Even for the rich and well-connected, however, travel was far from easy. Robb quotes from Mme de Genlis’s phrasebook for travellers of 1799 such gems as:
Your carriage is heavy and overloaded.
The horse is worthless. It is restive. It is skittish…. Please give me a different one.
What kind of road is it?
It is very sandy.
It is strewn with rocks.
It is full of mountains, forests and precipices.
One must avoid passing through forests at dusk or at night.

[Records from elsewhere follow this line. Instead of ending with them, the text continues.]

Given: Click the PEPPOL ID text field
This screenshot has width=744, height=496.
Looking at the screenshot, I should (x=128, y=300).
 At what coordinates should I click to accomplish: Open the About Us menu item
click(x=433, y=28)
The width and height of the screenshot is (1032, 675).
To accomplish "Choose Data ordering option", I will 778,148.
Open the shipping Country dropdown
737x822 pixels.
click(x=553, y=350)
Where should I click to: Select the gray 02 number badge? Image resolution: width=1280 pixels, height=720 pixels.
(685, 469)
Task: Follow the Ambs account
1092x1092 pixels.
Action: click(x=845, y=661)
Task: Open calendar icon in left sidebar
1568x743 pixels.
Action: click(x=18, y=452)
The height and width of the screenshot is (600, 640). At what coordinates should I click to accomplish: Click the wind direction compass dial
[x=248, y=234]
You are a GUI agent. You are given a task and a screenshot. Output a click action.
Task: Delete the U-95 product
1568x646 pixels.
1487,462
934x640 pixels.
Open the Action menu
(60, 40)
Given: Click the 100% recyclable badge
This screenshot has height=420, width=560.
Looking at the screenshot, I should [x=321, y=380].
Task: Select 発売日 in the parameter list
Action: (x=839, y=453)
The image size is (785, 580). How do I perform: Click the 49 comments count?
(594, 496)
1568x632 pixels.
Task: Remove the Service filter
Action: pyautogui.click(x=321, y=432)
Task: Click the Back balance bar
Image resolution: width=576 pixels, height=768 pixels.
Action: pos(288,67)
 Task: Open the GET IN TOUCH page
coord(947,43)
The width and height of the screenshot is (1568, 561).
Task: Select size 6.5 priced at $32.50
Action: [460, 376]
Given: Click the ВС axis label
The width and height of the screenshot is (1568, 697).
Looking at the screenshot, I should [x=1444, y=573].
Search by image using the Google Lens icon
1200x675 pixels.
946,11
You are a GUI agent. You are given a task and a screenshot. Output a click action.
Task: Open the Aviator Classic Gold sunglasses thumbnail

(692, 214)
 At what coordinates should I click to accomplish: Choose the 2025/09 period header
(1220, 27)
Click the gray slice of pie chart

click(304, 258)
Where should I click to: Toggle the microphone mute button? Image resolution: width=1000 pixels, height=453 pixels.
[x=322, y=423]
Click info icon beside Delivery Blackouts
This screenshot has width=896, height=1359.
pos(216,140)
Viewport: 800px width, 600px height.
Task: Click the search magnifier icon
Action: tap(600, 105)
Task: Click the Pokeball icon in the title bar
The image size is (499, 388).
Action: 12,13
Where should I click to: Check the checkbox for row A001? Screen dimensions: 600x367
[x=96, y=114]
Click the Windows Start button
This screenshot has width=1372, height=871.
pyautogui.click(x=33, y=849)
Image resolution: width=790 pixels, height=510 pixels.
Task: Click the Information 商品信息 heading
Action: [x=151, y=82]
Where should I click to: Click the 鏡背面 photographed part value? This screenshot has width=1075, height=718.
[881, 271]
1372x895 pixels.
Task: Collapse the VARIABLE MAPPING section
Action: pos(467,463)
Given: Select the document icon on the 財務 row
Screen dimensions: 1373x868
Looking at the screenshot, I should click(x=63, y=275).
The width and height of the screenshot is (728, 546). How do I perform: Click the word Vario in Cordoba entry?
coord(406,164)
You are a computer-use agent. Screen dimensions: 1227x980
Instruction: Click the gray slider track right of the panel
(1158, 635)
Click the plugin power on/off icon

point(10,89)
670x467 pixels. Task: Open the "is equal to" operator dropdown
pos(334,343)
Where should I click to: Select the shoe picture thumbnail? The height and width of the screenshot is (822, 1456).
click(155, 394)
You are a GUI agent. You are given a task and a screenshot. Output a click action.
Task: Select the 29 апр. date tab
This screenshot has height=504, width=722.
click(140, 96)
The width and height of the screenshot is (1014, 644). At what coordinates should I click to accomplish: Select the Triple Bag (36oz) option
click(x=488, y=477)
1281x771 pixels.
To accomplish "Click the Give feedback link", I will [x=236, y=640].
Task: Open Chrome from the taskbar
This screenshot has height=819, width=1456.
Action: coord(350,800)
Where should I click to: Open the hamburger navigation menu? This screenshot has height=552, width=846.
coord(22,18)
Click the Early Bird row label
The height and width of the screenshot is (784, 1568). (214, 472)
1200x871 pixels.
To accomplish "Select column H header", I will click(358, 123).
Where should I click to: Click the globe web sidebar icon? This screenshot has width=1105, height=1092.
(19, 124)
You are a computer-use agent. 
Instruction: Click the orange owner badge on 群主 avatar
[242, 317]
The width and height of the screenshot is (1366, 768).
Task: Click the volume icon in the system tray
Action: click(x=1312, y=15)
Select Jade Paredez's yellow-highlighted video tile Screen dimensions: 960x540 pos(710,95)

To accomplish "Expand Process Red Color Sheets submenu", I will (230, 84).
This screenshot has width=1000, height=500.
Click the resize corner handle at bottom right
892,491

And even those who could pay would not necessarily eat well. Robb explains how the French tradition of fine dining has its roots not in tradition, but 19th-century development. Most people lived on a monotonous basic diet that could apparently barely sustain life, and stale bread was the staple. In the Alps bread was baked once a year or even less often, then hung in the sun to dry or smoked in the eaves. It was softened with buttermilk or whey - or for rich people, wine. Anything that could be eaten was: in the Alps marmots, in the Morvan red squirrel.
It barely sounds survivable as a staple diet - but Robb explains how it was, quoting from the memoirs of the socialist Proudhon, who while he described meals of roasted cornmeal, potatoes, and vegetable soup also “grazed” in the fields on poppy seeds, peas, rampion, salsify, cherries, grapes, rosehips, blackberries, and sloes. And there were in 1862 more than 3 million beehives in France, one for every 13 inhabitants.
One more huge, and now clearly almost forgotten aspect of provincial life that Robb outlines is who did the work. I thought of the Parisienne who told me “cutting wood isn’t women’s work” when reading of how “in the mid to late 29th-century, almost everywhere in France, … at least half the people working in the open air were women. In many parts women appeared to do the lion’s share of the work…. Some tasks, like fetching water, were considered exclusively female. Very little was considered exclusively male.” Often their men folk were away for long periods - working as pedlars, as fishermen, on the high pastures, so women were in charge. And often they stuck to their own lives - 19th-century census show that over a third of all women were single and 12% of women over 50 had never married.